__Given text__
#####
As most readers of this blog are aware, S.L. 2010-94 creates a new statute, G.S. 15A-266.3A, which provides for the collection of a DNA sample from anyone arrested for a laundry list of offenses, most but not all of which are felonies, and most but not all of which are violent crimes. Under some circumstances, such as if the defendant is acquitted or charges are dismissed, the DNA sample and the record thereof must be destroyed.
I’ve posted previously — here and here — about this issue. The Ninth Circuit recently decided an important case about a somewhat similar federal provision, and I thought I’d mention it for folks who are interested.
The case is United States v. Pool, and the short version of the facts is as follows. The defendant, who had no prior record, was arrested and charged with possessing child pornography. A magistrate judge found probable cause to support the charges and released the defendant on an unsecured bond, subject to various conditions, including that he provide a DNA sample. The defendant challenged the DNA condition.
A bit of legal background about the federal DNA scheme: the collection of DNA samples upon pretrial release is required by 18 U.S.C. § 3142(b), for the class of cases prescribed by the Attorney General in regulations promulgated under 42 U.S.C. § 14135a. The regulations now provide that “[a]ny agency of the United States that arrests or detains individuals or supervises individuals facing charges shall collect DNA samples from individuals who are arrested.” 28 C.F.R. 28.12(b). (At least, I think that’s how it works. As you can tell, it’s a bit of a complicated trail to follow.) So the law appears to provide for the collection of DNA upon arrest from all federal defendants, but in this particular case, it appears that no DNA had been taken prior to the defendant’s release.
#####
Stored data
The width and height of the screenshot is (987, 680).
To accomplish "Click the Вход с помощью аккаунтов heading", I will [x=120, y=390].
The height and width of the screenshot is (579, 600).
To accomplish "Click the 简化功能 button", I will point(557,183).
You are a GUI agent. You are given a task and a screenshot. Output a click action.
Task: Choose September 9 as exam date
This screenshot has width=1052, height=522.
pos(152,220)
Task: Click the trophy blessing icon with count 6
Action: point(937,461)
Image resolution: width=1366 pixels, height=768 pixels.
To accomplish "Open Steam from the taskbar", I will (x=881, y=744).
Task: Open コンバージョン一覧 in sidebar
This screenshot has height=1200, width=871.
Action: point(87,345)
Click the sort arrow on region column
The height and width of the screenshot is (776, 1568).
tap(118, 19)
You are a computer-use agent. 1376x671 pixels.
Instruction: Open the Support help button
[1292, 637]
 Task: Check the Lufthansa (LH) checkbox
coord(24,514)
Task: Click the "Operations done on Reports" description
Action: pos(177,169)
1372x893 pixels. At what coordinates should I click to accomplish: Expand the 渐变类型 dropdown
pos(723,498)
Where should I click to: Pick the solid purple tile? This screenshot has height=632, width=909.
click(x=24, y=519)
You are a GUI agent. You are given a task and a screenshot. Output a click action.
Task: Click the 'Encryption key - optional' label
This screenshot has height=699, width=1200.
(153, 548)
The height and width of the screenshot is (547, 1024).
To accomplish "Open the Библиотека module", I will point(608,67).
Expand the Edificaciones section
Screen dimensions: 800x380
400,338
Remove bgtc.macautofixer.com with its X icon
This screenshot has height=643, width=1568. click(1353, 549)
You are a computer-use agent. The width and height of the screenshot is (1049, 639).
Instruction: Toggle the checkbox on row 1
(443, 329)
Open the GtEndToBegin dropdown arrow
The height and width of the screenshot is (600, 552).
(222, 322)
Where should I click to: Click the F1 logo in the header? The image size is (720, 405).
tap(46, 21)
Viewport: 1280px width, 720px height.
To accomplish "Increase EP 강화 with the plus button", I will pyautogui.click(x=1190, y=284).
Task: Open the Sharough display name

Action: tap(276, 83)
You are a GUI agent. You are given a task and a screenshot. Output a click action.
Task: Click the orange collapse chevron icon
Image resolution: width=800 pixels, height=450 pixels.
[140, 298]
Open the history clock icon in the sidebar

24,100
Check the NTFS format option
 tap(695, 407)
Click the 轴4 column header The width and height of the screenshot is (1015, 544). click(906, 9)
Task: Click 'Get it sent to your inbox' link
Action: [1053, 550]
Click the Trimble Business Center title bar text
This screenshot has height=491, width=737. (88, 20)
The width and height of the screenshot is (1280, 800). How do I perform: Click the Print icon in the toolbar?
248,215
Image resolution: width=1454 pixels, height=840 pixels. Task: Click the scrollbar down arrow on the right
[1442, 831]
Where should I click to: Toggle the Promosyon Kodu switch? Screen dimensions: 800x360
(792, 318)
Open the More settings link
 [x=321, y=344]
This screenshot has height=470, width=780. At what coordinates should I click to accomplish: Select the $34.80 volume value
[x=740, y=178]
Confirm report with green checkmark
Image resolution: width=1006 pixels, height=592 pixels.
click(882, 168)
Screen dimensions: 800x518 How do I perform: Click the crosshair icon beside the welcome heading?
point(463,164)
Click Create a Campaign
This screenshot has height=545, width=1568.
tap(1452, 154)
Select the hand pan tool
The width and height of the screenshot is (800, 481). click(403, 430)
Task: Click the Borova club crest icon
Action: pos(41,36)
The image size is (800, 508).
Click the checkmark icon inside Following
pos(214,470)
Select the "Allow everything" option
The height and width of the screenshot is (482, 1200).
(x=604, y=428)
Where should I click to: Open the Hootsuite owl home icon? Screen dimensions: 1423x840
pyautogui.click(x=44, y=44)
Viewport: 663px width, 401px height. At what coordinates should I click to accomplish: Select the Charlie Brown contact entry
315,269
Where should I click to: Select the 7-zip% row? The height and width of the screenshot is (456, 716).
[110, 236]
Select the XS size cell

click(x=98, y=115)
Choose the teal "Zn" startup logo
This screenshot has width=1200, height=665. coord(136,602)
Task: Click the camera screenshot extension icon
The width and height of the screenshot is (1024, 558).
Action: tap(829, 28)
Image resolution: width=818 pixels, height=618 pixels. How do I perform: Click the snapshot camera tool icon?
#####
__Apply what you read__
- a) Retype the post on DNA collection at arrest from "The case is" up to and including "the DNA condition.".
- b) List every statute, session law, and regulation that the post on DNA collection at arrest cites by number.
- c) Write what comes next in the post on DNA collection at arrest, picking up after its final sentence.

__Task-by-task answers__
- a)
The case is United States v. Pool, and the short version of the facts is as follows. The defendant, who had no prior record, was arrested and charged with possessing child pornography. A magistrate judge found probable cause to support the charges and released the defendant on an unsecured bond, subject to various conditions, including that he provide a DNA sample. The defendant challenged the DNA condition.

- b)
S.L. 2010-94
G.S. 15A-266.3A
18 U.S.C. § 3142(b)
42 U.S.C. § 14135a
28 C.F.R. 28.12(b)

- c)
Anyhow, the federal magistrate judge upheld the DNA condition, as did the district court judge. The Ninth Circuit did, too. Essentially, it found (1) that the collection of DNA is a Fourth Amendment search, (2) that a “totality of the circumstances” analysis is appropriate — rather than the automatic imposition of a warrant requirement — given the restrictions on liberty that are associated with being a criminal defendant, (3) that the DNA condition was not terribly intrusive, because the 13 markers analyzed as part of the process are not associated with any known medical or physical characteristics, and (4) that the government has a strong interest in the collection of DNA, both to identify the defendant and to ensure that the defendant, who was about to be released, had not committed other crimes.
By its terms, the court’s holding extends only to cases in which “a court has determined that there is probable cause to believe that the defendant committed a felony.” So it doesn’t address the propriety of DNA collection before a probable cause finding, and one of the two judges in the majority wrote a concurrence emphasizing that the probable cause finding is “highly significant” and that the collection of DNA from “mere arrestees” was not before the court. And one judge dissented altogether, arguing that “[n]o circuit has ever before approved such a warrantless search or seizure before an individual has been convicted of any crime.”
Obviously, a case from the Ninth Circuit doesn’t bind our courts, and in any event the issue before the Ninth Circuit was slightly different than the issue that may be posed by G.S. 15A-266.3A. Still, the Pool opinions are detailed and thoughtful, collect a significant amount of relevant authority, and are a worthwhile read for folks who are interested in, or are preparing to litigate under, our new statute.